Purification of Membrane-bound ATPase of a Psychrophilic Marine Bacterium, Vibrio sp. Strain ABE-1 and Characterization as a F₀F₁-Type Enzyme

Abstract

The ATPase bound to the inner membrane of a psychrophilic marine bacterium, Vibrio sp. strain ABE-1 (Vibrio ABE-1) was extracted with Triton X-100 and purified by fractionation with polyethylene glycol, sucrose density gradient centrifugation, and DEAE-Toyopearl 650M column chromatography. The molecular masses of subunits constituting the purified ATPase were estimated as 54, 49, 33.5, 27, 23.5, 18.5, and 15 kDa by SDS-PAGE. The composition and molecular masses of the subunits of the purified ATPase were similar to those of Escherichia coli F₀F₁-ATPase (EF₀F₁). The 54-, 49-, and 18.5-kDa polypeptides of the Vibrio ABE-1 ATPase strongly cross-reacted with the antibodies against the EF₀F₁ α, β, and b subunits, respectively. However, the Vibrio ABE-1 ATPase contained no cross-reactive polypeptide with the antibodies against A and B subunits of V-type H⁺-ATPase from mung bean tonoplasts.

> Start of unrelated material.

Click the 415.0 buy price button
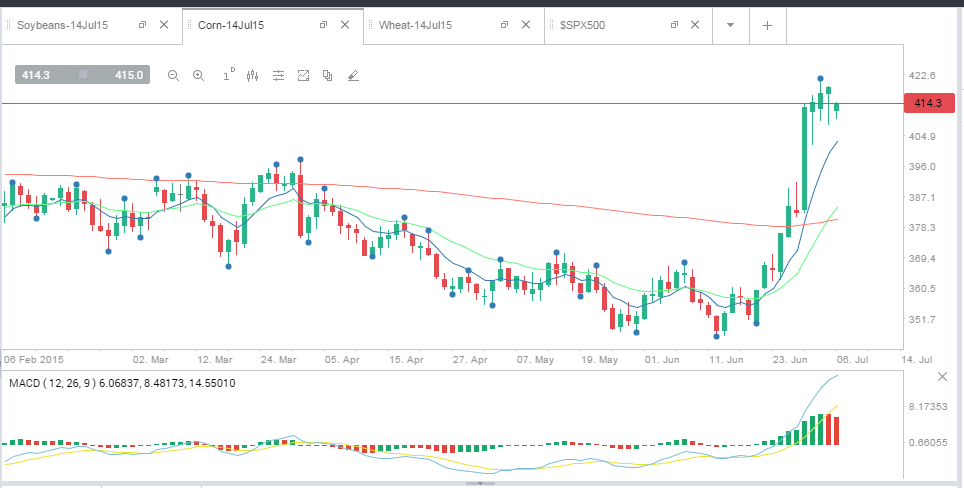Screen dimensions: 964x488 pos(129,75)
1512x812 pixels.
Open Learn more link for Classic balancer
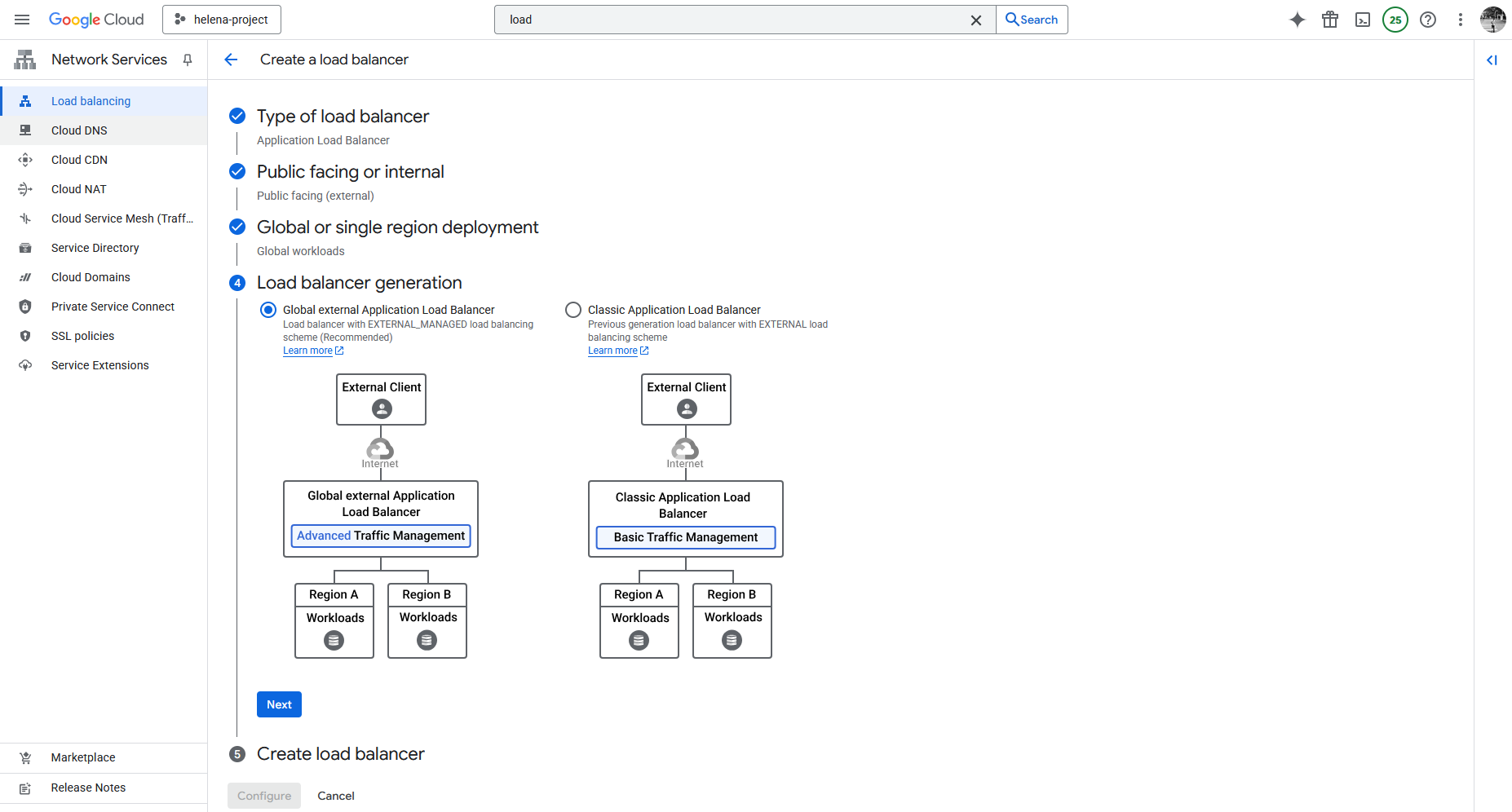coord(612,351)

The ATPase activity showed two pH optimum peaks at pH 5.3 and 8.0 and was strongly inhibited by N, N'-dicyclohexyl carbodiimide (DCCD) and NaN₃. It hydrolyzed ATP, GTP, and ITP at similar rates. These properties confirm that the purified ATPase is a F₀F₁-type. The optimum temperature for the ATP-hydrolyzing activity of the enzyme was observed at 50°C, but the DCCD-sensitivity of the enzyme was markedly decreased above 30°C, suggesting that the F1-moiety is released from the enzyme complex at high temperatures. This characteristic is compatible with the psychrophilic nature of Vibrio ABE-1.